CUMHURİYET TARİHİNDE BÖYLE BİR EZİKLİK VE ERDEMSİZLİK HİÇ GÖRÜLMEMİŞTİR
Dövizin fiyatı serbest piyasa şartlarında oluşurken, zillet ittifakının etiket fiyatı da yabancı başkentlerde belirlenmiştir. CHP Genel Başkanı’nın helalleşme çağrısına terör elebaşlarının “özerklik ve özyönetimin kabul edilmesi, Kürt kimliğinin ve dilinin tanınması” şartıyla tamam demeleri hain bir pazarlığın sütre gerisinde devam ettiğine bariz kanıt ve karine teşkil etmiştir. Terörist Demirtaş’ın, Kılıçdaroğlu’nun helalleşme pasını alarak iç barış açısından önemseyip desteklediğini beyan etmesi kimin kimlerle ilişki halinde olduğunu tek kelimeyle belgelemiştir. Maalesef terörizm zillet ittifakının üst aklı haline gelmiştir. Özellikle HDP’nin ikizi CHP’nin var olan siyasi iradesi bir tarafta terörist Demirtaş’a, diğer tarafta da PKK’ya eşit paylar halinde bölüştürülmüştür. Bu acı verici tablonun gizlenecek, saklanacak, örtbas edecek bir yanı kalmamıştır. Öyle bir vahim aşamaya gelinmiştir ki, terörist Demirtaş’ın sabah saatlerinde cezaevinden yayımladığı karanlık talimatlar akşamına Kılıçdaroğlu tarafından heyecanla telaffuz edilerek siyasi bir programa haline dönüştürülmüştür. Bir terörist, bir suçlu, bir bölücü; CHP Genel Başkanı Kılıçdaroğlu’nu alenen yönetmeye, yön vermeye ve ona akıl hocalığı yapmaya başlamıştır. Terörist Demirtaş’ın 24 Kasım 2021 tarihinde, Meclis’te grubu bulunan partilerin başkanlarını ortak bir basın toplantısıyla hükümeti istifaya çağırmalarını, dahası yedi bölgede ortak miting yaparak derhal seçim istemelerini dayatması günün sonunda Kılıçdaroğlu tarafından benimsenmiş ve kabullenilmiştir. Cumhuriyet tarihinde böyle bir eziklik ve erdemsizlik hiç görülmemiştir.

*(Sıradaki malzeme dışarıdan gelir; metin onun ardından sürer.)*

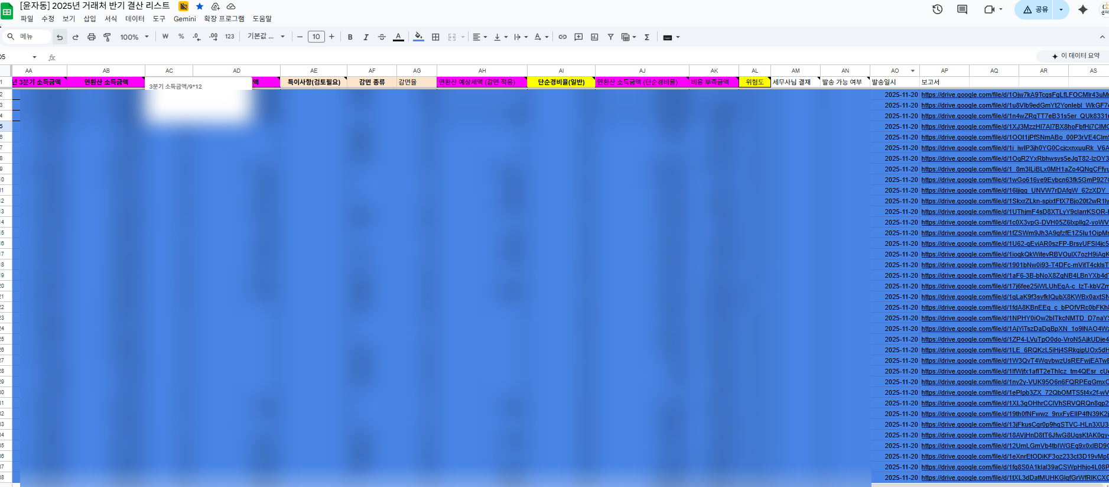Open the borders tool
The image size is (1109, 487).
click(435, 37)
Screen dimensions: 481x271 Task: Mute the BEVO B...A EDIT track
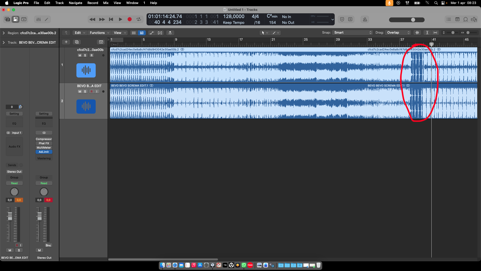point(80,92)
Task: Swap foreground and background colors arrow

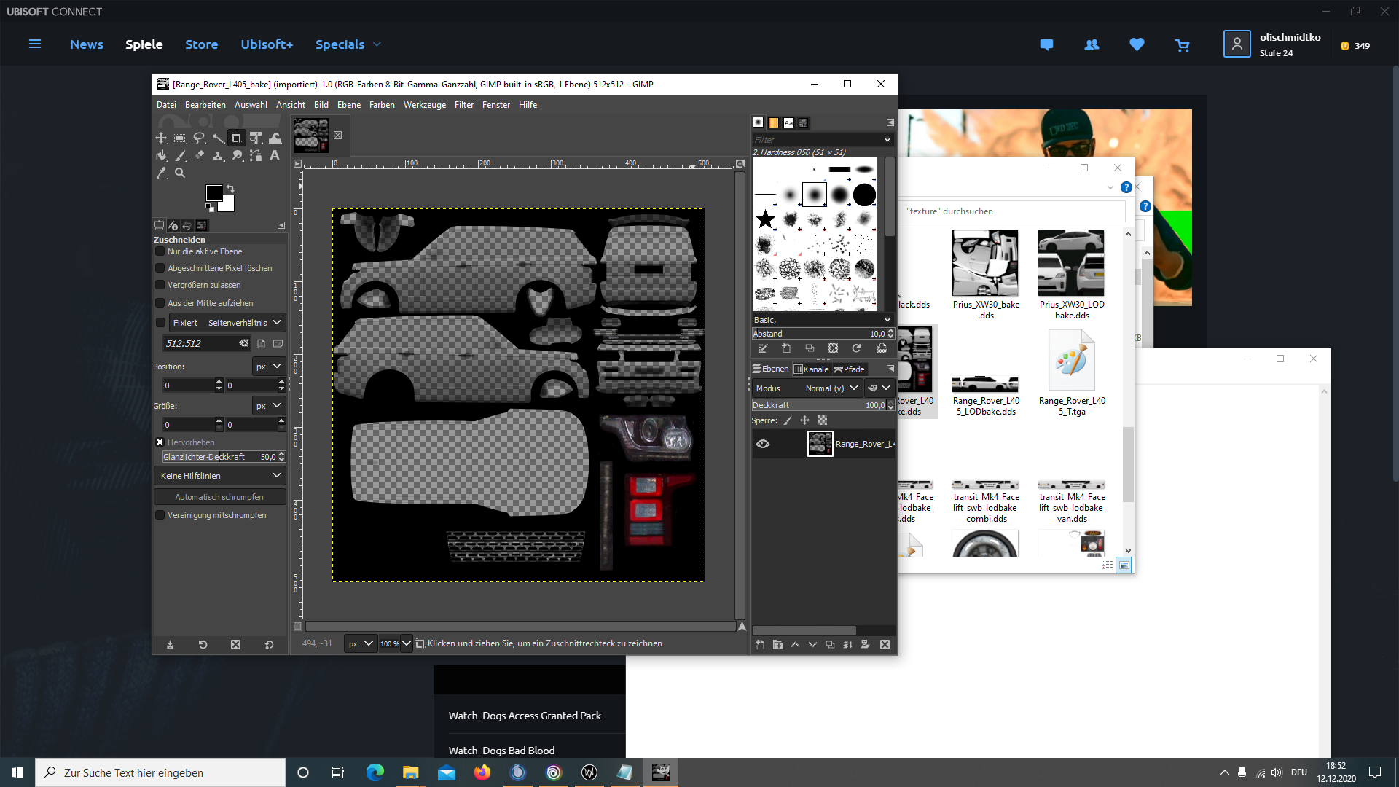Action: [230, 189]
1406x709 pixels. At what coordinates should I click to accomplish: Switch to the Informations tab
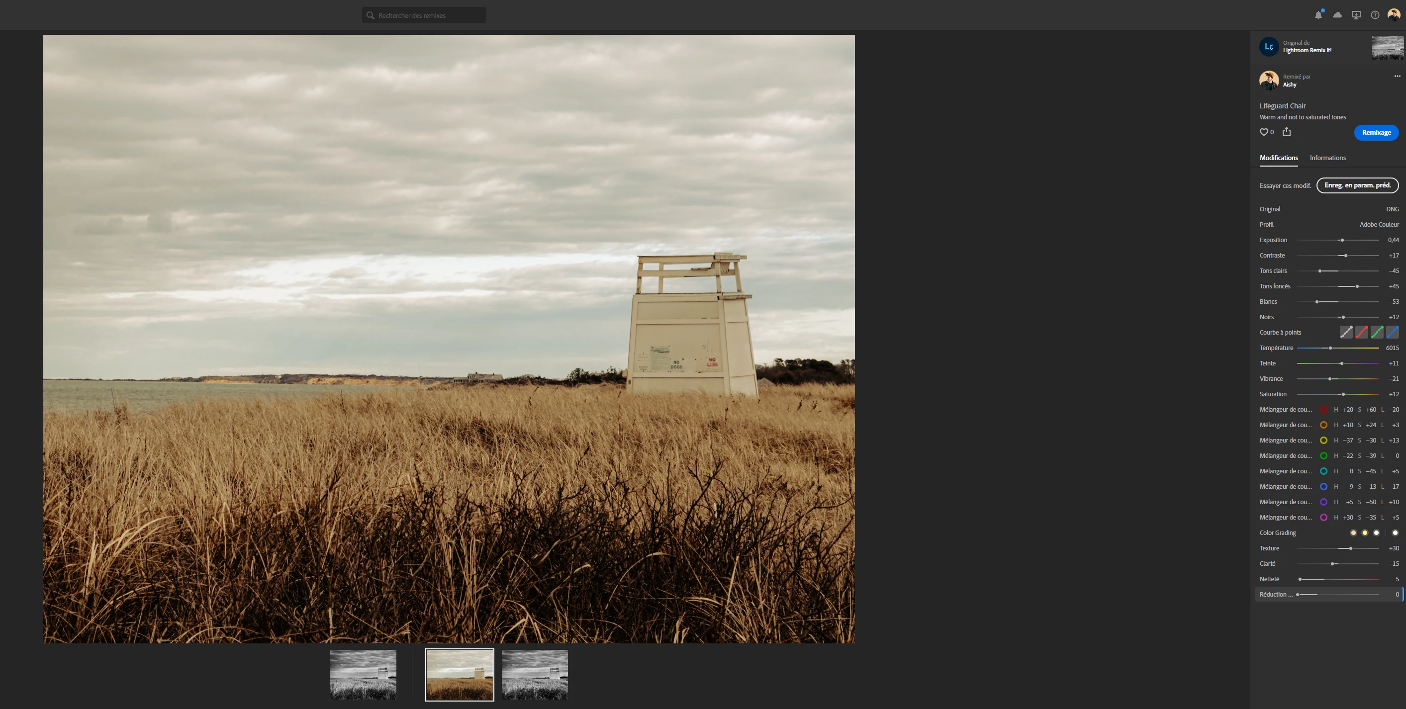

KILIÇDAROĞLU, ASIL KAOSU KENDİ İÇİNDE YAŞADIĞINI GÖRMEYECEK KADAR KÖRLEŞMİŞTİR
Kılıçdaroğlu’nun 24 Kasım 2021 tarihinde partisinin olağanüstü MYK toplantısından sonra yaptığı kokuşmuş açıklamaların referansı HDP’dir, terörist Demirtaş’tır, PKK terör örgütüdür. Ekonomik sorunları bahane göstererek ‘haydi meydana’ diyen, 4 Aralık günü Mersin’de ilk mitingi yapacaklarını duyuran Kılıçdaroğlu teröristleri hararetle selamlamıştır. Onların dikte ettiği ne varsa sahiplenerek sahaya inmeye karar vermiştir. Nitekim Türkiye’nin kaosa sürüklendiğini iddia eden müfteri Kılıçdaroğlu, asıl kaosu kendi içinde, kendi ittifakında, kendi vicdanında, kendi partisinde yaşadığını görmeyecek kadar körleşmiştir. Bize dilini yutmuş küçük ortak diyen Kılıçdaroğlu’nun ağzı teröristlerin günahkâr ağzıdır, aynı anda akıl hatırlatması yapması ise tamamıyla mantık kazası, makuliyet krizidir. Aklı tutuk, ahlakı uçuk, ar damarı çatlak siyaset köhneliği bellidir. Bu şahsın kimin diline sözcülük, kimlerin aklına refakatçilik yaptığı her şeyiyle belirgindir.
KILIÇDAROĞLU'NUNERKEN SEÇİM EZBERLERİ İSE SONUÇSUZDUR
Sokaklara inerek hükümeti istifa ettirmeye, terörizmin ve yabancı güçlerin tetikçiliğine soyunarak ülkemizi felaket dolu bir mecraya taşımak isteyenlere asla izin, asla icazet verilmeyecektir. Demokrasi sokakta değil milletimizin iradesindedir, sandığın içindedir. Yasa dışı sol ve marjinal grupları sokağa sürüp milletimizin duyarlılıklarını ve sabrını test etmeyi aklından geçirenler bu gafil tezgahın, bu lekeli kumpasın sonuçlarına ağır şekilde katlanacaklardır. Türkiye sokakta bulunmamış, sokak meraklısı zillet ittifakına bırakılmayacaktır. CHP Genel Başkanı nereye giderse gitsin, milli nefesimiz ensesinde olacaktır. Darbe teşebbüsüyle yapamadıklarını dövizle de başaramayacaklardır. Kılıçdaroğlu ve terörist yandaşlarının erken seçim ezberleri ise sonuçsuzdur.